Segment Open

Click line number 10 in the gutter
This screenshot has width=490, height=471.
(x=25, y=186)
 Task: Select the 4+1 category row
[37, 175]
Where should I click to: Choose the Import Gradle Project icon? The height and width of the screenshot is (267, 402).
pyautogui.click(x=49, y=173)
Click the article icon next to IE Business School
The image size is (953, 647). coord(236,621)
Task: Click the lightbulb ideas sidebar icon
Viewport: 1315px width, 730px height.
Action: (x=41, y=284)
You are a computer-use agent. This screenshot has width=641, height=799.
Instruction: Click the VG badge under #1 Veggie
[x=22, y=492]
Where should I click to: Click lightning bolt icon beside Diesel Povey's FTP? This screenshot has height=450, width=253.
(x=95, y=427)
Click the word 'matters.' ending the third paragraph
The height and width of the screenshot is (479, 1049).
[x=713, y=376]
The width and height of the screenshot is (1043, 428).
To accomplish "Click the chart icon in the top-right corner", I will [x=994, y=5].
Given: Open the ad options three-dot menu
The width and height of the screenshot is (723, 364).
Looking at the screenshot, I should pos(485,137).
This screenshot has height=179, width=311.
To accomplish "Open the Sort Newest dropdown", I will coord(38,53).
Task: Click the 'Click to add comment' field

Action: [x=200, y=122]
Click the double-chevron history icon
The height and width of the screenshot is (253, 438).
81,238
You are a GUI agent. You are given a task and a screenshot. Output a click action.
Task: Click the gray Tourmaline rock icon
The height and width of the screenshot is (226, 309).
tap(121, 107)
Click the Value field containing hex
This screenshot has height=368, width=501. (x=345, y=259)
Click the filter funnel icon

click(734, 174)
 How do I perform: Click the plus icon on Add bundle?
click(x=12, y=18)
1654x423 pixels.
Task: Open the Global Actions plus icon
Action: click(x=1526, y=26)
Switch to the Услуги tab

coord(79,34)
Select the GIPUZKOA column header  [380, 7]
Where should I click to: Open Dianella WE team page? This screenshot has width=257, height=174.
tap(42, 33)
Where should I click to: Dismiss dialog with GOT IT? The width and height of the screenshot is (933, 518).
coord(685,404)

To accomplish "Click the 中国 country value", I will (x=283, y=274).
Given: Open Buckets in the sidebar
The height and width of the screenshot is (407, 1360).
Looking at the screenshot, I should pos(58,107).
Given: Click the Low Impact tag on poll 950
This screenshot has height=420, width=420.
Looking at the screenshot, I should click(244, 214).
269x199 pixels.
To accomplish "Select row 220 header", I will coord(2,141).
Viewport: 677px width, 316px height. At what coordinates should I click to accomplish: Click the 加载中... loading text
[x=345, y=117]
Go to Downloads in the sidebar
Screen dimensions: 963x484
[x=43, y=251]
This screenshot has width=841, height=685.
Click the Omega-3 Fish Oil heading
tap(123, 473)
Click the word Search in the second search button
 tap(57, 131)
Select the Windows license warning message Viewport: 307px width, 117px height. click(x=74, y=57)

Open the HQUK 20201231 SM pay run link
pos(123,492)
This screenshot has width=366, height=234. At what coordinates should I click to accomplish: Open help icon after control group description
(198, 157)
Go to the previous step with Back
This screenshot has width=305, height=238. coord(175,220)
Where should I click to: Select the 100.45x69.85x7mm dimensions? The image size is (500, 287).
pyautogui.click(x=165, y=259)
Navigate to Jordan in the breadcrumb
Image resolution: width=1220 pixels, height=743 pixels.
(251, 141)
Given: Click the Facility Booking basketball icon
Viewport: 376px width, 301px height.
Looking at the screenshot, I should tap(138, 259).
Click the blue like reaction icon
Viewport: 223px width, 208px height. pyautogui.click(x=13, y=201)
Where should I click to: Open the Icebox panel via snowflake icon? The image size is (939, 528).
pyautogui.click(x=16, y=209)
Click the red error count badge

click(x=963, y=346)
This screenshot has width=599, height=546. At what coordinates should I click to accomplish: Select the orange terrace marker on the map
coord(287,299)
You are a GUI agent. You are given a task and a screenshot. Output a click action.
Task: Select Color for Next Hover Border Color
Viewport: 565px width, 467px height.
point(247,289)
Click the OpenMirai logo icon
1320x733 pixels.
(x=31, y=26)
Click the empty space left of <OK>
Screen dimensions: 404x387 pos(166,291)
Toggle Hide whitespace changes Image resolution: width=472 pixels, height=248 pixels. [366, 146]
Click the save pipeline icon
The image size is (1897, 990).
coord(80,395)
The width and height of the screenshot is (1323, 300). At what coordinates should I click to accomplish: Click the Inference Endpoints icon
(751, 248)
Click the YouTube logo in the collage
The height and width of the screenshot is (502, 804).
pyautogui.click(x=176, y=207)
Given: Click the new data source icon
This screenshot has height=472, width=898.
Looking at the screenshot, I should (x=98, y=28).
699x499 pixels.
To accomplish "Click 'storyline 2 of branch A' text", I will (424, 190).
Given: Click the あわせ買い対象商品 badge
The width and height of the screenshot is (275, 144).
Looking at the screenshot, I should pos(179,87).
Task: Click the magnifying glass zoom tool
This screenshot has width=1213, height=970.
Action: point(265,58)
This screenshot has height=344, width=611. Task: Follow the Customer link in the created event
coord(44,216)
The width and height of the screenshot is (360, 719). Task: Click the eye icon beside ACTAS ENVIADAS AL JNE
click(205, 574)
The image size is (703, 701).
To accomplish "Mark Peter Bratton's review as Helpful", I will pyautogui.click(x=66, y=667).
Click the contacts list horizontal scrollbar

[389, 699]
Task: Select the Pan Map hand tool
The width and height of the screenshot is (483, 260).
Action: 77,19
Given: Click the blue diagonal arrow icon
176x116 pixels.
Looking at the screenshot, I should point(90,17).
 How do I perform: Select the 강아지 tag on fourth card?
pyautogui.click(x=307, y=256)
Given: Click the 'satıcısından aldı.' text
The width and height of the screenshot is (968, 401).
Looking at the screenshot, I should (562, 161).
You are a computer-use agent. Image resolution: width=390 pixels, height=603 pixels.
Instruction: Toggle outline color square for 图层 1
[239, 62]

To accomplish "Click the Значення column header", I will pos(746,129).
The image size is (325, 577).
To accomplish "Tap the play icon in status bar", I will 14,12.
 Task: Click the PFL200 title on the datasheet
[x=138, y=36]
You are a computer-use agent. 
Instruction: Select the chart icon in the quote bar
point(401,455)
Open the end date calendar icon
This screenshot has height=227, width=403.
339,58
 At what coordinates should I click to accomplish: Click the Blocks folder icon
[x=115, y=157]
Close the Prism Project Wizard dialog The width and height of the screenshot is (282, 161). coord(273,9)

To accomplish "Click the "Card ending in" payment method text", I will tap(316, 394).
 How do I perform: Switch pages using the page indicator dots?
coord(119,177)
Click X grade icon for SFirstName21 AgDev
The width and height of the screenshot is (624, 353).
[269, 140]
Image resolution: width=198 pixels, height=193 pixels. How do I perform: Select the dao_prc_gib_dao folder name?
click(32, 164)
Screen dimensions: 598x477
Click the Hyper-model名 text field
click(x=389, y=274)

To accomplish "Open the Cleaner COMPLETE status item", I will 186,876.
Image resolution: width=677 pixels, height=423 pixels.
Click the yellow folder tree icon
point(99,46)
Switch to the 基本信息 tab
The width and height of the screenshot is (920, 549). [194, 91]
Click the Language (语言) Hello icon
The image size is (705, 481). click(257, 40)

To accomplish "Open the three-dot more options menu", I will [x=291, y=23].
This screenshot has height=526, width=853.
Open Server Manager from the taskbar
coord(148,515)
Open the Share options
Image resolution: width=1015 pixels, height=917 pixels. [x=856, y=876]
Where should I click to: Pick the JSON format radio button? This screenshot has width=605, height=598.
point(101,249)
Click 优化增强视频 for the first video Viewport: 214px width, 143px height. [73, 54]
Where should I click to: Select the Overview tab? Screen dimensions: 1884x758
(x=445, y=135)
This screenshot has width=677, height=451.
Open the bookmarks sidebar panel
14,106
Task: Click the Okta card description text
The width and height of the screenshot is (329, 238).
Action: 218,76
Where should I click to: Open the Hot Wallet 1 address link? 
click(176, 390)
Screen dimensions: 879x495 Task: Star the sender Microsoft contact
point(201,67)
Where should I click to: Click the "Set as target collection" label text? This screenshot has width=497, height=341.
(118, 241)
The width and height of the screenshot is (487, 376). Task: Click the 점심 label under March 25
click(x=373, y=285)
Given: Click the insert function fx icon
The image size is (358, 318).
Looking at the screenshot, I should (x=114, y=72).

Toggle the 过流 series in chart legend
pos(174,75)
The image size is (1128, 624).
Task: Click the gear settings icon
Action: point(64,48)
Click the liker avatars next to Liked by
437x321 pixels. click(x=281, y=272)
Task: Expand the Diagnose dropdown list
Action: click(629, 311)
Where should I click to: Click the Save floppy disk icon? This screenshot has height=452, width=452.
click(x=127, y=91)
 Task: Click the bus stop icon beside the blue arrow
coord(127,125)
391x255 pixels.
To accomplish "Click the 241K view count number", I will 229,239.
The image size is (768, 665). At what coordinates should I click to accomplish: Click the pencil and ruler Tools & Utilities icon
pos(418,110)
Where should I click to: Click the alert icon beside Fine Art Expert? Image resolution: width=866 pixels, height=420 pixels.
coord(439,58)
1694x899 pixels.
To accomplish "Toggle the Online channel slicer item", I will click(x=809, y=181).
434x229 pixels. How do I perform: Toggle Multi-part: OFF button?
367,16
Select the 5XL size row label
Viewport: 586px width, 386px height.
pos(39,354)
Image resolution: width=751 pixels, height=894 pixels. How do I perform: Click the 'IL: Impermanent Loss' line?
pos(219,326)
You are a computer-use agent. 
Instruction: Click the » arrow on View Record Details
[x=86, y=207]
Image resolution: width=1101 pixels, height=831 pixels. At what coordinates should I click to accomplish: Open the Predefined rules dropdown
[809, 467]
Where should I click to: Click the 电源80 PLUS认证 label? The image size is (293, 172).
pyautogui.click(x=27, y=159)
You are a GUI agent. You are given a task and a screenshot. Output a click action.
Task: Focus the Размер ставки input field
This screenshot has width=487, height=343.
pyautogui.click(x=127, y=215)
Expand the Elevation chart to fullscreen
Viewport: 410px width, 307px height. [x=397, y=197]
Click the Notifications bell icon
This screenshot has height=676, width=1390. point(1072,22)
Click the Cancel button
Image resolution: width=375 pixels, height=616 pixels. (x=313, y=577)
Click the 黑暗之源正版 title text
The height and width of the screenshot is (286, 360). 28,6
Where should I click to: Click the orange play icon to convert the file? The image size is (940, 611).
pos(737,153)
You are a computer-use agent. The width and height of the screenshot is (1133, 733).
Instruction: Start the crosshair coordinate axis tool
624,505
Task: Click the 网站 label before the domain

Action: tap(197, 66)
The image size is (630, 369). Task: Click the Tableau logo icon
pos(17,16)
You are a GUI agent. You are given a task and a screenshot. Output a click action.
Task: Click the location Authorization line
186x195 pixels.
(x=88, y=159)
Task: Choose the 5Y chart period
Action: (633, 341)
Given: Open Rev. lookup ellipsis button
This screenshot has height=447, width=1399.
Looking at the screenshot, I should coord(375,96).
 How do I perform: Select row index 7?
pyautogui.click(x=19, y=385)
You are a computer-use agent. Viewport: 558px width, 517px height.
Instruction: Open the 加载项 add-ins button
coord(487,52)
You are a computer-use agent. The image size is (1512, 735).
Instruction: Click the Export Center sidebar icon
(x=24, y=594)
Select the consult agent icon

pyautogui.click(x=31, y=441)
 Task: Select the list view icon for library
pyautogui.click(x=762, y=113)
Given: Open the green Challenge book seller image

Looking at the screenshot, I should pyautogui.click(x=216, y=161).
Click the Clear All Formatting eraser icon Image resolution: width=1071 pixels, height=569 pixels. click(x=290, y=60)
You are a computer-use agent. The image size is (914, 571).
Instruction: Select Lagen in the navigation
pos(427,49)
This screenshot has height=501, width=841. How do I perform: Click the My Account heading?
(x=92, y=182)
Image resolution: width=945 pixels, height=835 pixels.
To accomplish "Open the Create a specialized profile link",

Segment Closed

*Assignment*: Each line above that holds the string "computer" should be copied and shown.

*Written response*:
You are a computer-use agent. This screenshot has width=641, height=799.
You are a computer-use agent. Image resolution: width=390 pixels, height=603 pixels.
You are a computer-use agent. 
You are a computer-use agent. 
You are a computer-use agent. The width and height of the screenshot is (1133, 733).
You are a computer-use agent. Viewport: 558px width, 517px height.
You are a computer-use agent. The image size is (1512, 735).
You are a computer-use agent. The image size is (914, 571).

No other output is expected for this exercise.